Saint-Clément (/fr/) is a municipality in the Canadian province of Quebec, located in Les Basques Regional County Municipality in the Bas-Saint-Laurent region.

==Geography==
The territory of Saint-Clément is crossed by several rivers, including several rapids. The Trois Pistoles River forms the south-eastern boundary of the municipality, then flows north-west through it. The Mariakèche River crosses the south-west and then delimits the north-east of the municipality up to its confluence with the Trois Pistoles River.

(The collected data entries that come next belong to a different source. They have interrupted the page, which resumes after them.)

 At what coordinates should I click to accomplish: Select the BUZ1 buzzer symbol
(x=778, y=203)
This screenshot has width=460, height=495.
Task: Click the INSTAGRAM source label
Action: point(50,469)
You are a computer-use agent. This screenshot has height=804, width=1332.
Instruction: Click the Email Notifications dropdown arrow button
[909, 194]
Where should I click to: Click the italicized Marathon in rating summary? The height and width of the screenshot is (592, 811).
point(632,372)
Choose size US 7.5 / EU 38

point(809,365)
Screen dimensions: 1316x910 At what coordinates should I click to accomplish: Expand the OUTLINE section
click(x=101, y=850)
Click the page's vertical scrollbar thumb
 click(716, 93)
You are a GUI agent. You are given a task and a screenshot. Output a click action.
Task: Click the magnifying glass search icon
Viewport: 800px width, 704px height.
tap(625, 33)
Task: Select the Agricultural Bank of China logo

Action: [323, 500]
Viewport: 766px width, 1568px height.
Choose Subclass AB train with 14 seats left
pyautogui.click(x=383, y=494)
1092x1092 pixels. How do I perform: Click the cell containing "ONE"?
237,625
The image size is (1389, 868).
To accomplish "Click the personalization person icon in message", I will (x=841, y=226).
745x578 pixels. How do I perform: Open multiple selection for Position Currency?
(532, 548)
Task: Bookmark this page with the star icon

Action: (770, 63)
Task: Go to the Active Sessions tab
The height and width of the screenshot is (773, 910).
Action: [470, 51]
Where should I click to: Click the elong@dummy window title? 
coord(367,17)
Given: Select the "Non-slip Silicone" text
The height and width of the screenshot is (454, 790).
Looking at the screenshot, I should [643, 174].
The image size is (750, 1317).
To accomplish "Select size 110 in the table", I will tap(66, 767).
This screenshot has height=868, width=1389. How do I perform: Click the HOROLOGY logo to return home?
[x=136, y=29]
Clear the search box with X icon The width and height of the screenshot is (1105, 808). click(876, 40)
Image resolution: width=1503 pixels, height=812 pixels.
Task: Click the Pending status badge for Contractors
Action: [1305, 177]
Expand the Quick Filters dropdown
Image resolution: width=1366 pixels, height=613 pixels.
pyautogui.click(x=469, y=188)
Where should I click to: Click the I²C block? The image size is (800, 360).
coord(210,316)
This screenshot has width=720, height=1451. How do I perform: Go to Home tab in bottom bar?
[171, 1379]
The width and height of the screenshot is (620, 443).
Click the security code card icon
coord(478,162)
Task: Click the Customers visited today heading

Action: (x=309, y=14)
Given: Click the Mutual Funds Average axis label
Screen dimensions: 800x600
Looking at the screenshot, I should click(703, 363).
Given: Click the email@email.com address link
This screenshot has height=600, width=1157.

The Rivière Sénescoupé crosses the south of the municipality and flows northeast to its confluence with the Trois Pistoles River in the centre-east.

==Demographics==
===Language===

Canada Census Mother Tongue - Saint-Clément, Quebec
Census: Total; French; English; French & English; Other
Year: Responses; Count; Trend; Pop %; Count; Trend; Pop %; Count; Trend; Pop %; Count; Trend; Pop %
2021: 475; 465; +2.2%; 97.9%; 5; n/a%; 1.1%; 10; +100.0%; 2.1%; 0; 0.0%; 0.0%
2016: 460; 455; −8.1%; 98.9%; 0; −100.0%; 0.0%; 5; n/a%; 1.1%; 0; 0.0%; 0.0%
2011: 500; 495; −3.9%; 99.0%; 5; n/a%; 1.0%; 0; 0.0%; 0.0%; 0; 0.0%; 0.0%
2006: 515; 515; −1.9%; 100.0%; 0; 0.0%; 0.0%; 0; 0.0%; 0.0%; 0; 0.0%; 0.0%
2001: 525; 525; −12.5%; 100.0%; 0; 0.0%; 0.0%; 0; 0.0%; 0.0%; 0; 0.0%; 0.0%
1996: 600; 600; n/a; 100.0%; 0; n/a; 0.0%; 0; n/a; 0.0%; 0; n/a; 0.0%

==Attractions==
The Sénéscoupé Trail is a linear walking trail that forms part of the Quebec National Trail. Approximately 17 kilometres long, this trail runs alongside the Trois-Pistoles and Sénescoupé rivers. Suitable for beginners to intermediate walkers, the trail offers visitors the chance to discover natural features such as steep cliffs, waterfalls and potholes.